As proposições bergsonianas feitas posteriormente às três obras aqui
enunciadas, retocando a concepção de ação (longamente tratada aqui)
apresentam inestimável valor para mim e todos os envolvidos com o contexto
pedagógico. Haveria uma atuação da vontade sobre a energia espiritual,
memória, inteligência, enfim sobre os domínios da consciência, agindo no
mundo (MELO, 2019). Trata-se de uma força capaz de não somente nos
estimular à busca por novidade, como também de desenvolver-se a si mesma,
manancial energético do espírito. Bergson afirmara que a vontade, mesmo em
pouca quantia é capaz de multiplicar-se em muita; o querer poderá ser tamanho a
ponto de aprendermos a querer (BERGSON, 1972).
Refletindo sobre as contribuições de Bergson para a Educação, Melo
(2019) ressalta que o autor, mais do que apresentar o conceito de élan criador
(impulso), defendeu a necessidade de desobstrução de tudo que impeça esta
manifestação: os adestramentos, automatismos, a preguiça, enfim, o que sufoca
a criação (e a novidade), processo que deveria presidir as rotinas pedagógicas.
Urge uma varredura de todos os entulhos que se amontoam, sufocando o desejo
– ímpeto espiritual pelo novo.
Vale-me retomar aqui algumas mazelas da racionalidade educativa,
discutida no percurso deste livro e que grosso modo resumem-se às
consequências dos atos da natureza biológica utilitária, base de nossos esforços
pela sobrevivência no mundo. Declarou nosso autor que a Educação precisa se
orientar no sentido de livrar o pensamento desses grilhões, para que a vida
possa circular livremente. Negociações nessa direção envolvem todos os atores
sociais envolvidos com a instituição escolar. As reminiscências que narrei no
trabalho que concluo expressam em certa medida tal esforço: não foram poucas
as vezes em que troquei o plano didático pela lagartixa que apareceu no teto, ou
uma brincadeira inventada pelas crianças (para fugir da previsível atividade
proposta), e quando isto ocorreu, sentia a vida circulando pelo pensamento, nos
sorrisos de bolhas de sabão que fazíamos, bambolês para o coelho nota musical.
Faço coro ao que propõe Melo (2019): uma Pedagogia do Movente,
sobretudo pelo que professa em demover nossas heranças didáticas e
curriculares, e com elas os notórios programas de ações pontuais. O que ele
defende vai ao encontro do que tentei viver na Creche e Pré-escola, mas vai
149

além: centra-se no resgate da vontade, de sorte que retomemos a posse de nós


mesmos, à medida que o pensamento restaure o élan criador.

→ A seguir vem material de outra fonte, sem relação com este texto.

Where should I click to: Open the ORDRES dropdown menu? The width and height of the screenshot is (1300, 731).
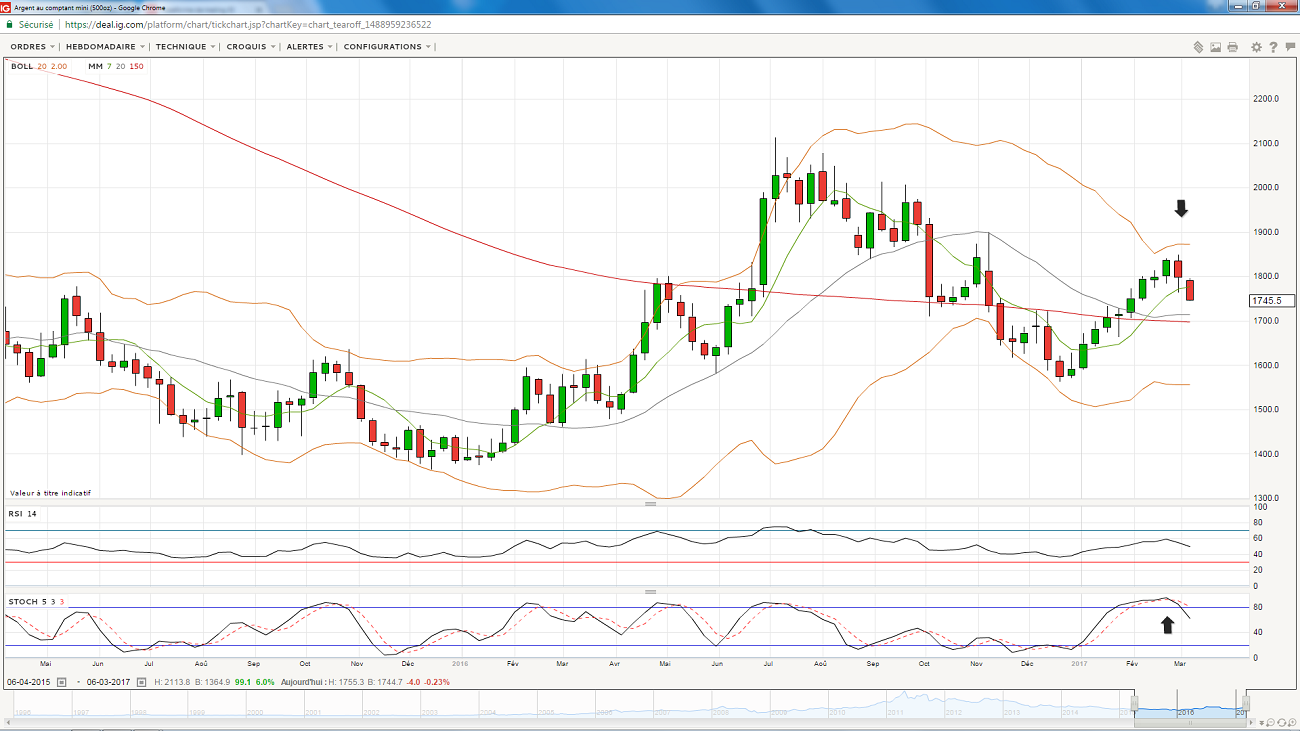[x=32, y=47]
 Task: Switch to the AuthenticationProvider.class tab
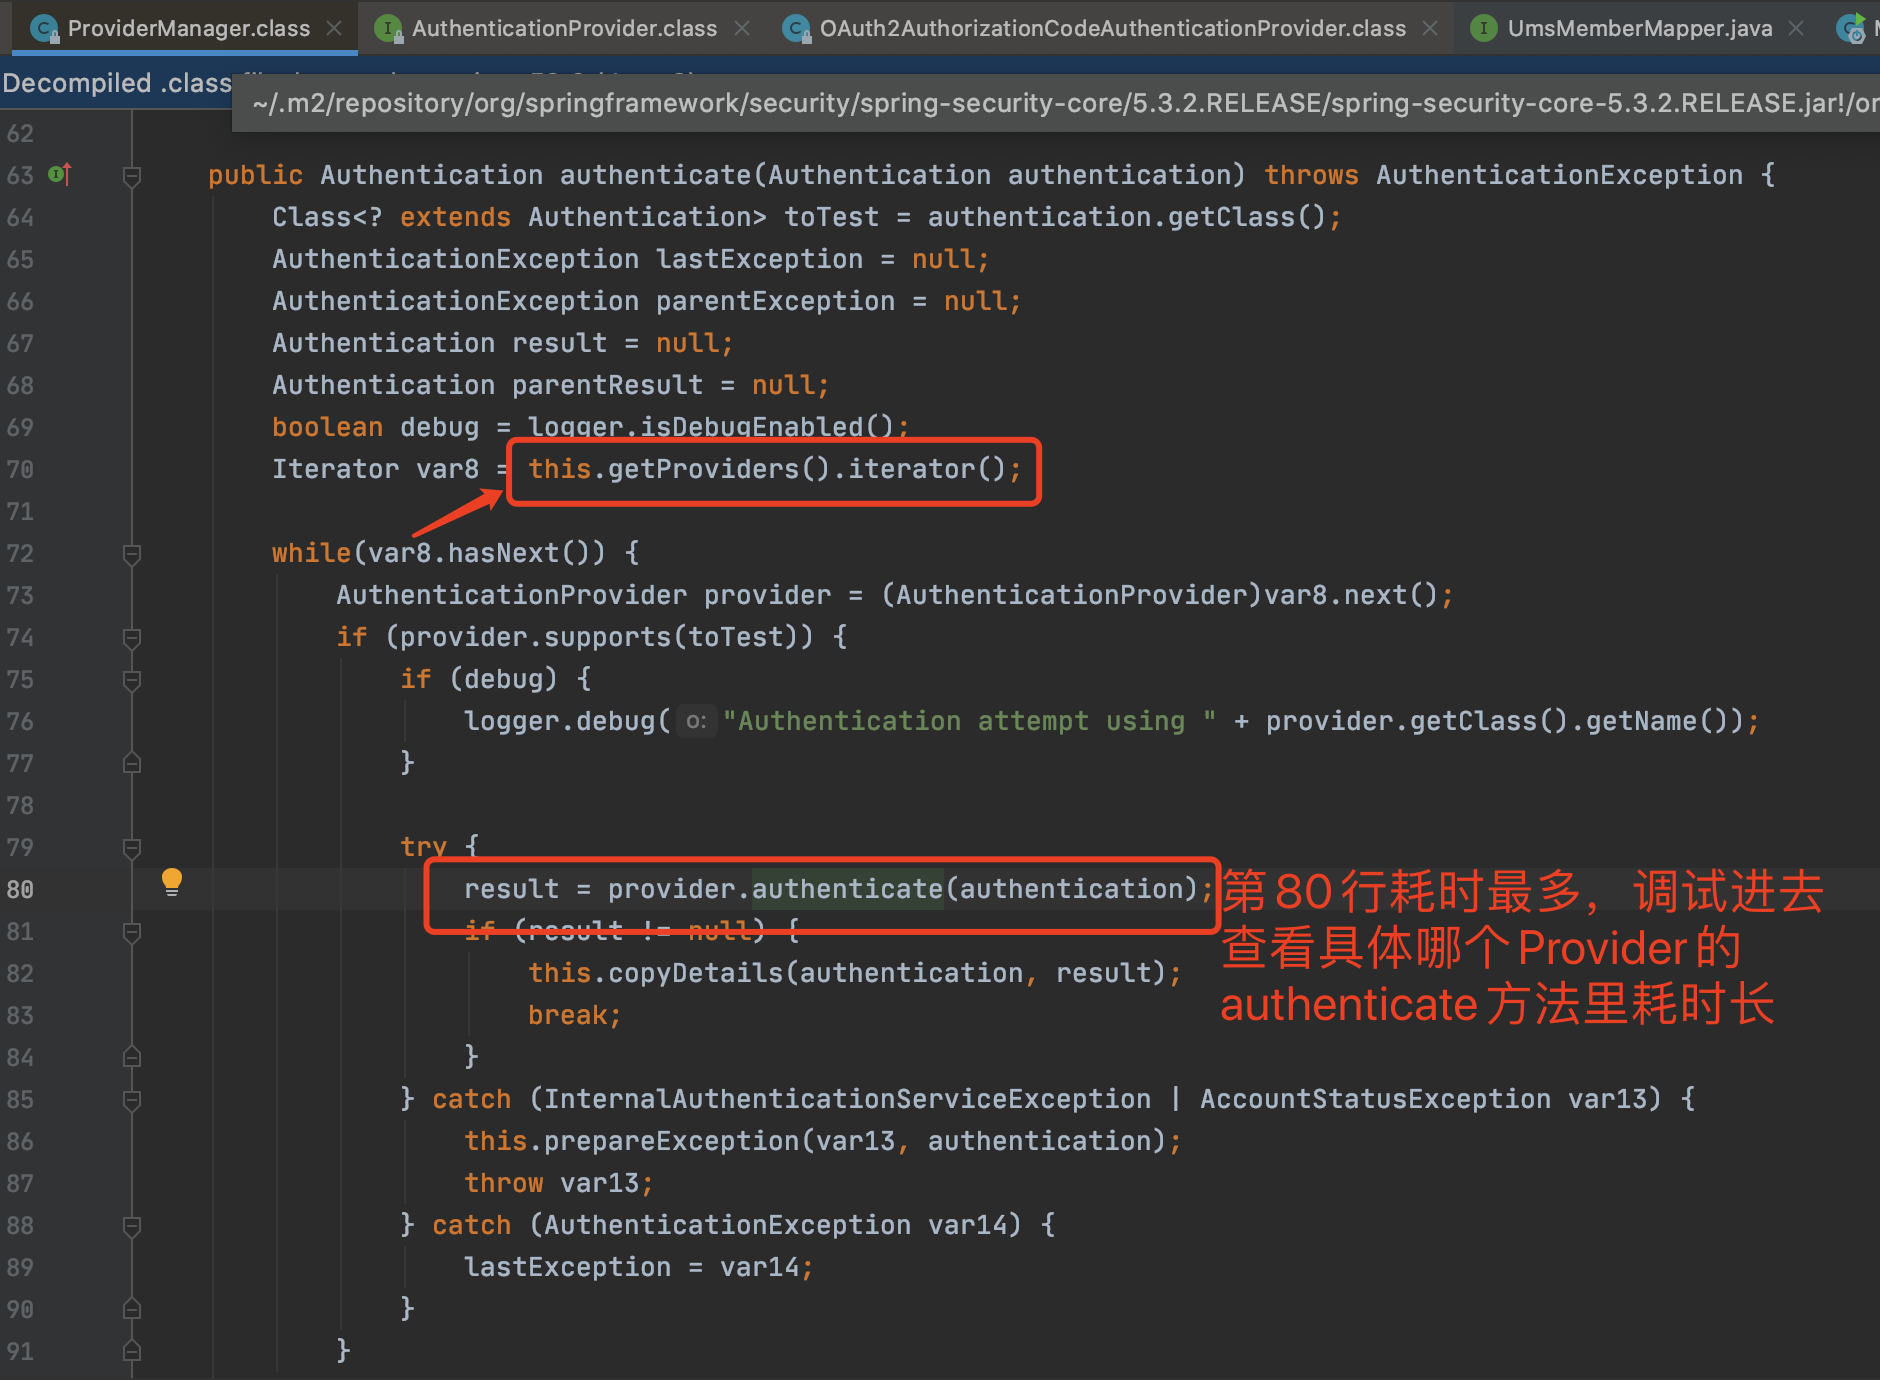564,29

Bergson nos inspira a seguir adiante, mirando um novo ethos para a


aprendizagem, desde que estejamos dispostos a enfrentar os desafios exigidos,
sobretudo os que concernem à redefinição do papel da inteligência, cujo
fundamento, conforme verificamos, vem a ser a utilidade. Sonho grandioso, pelo
que aposta na intuição e todas as moventes paisagens por ela a serem
desveladas, devir do espírito em duração.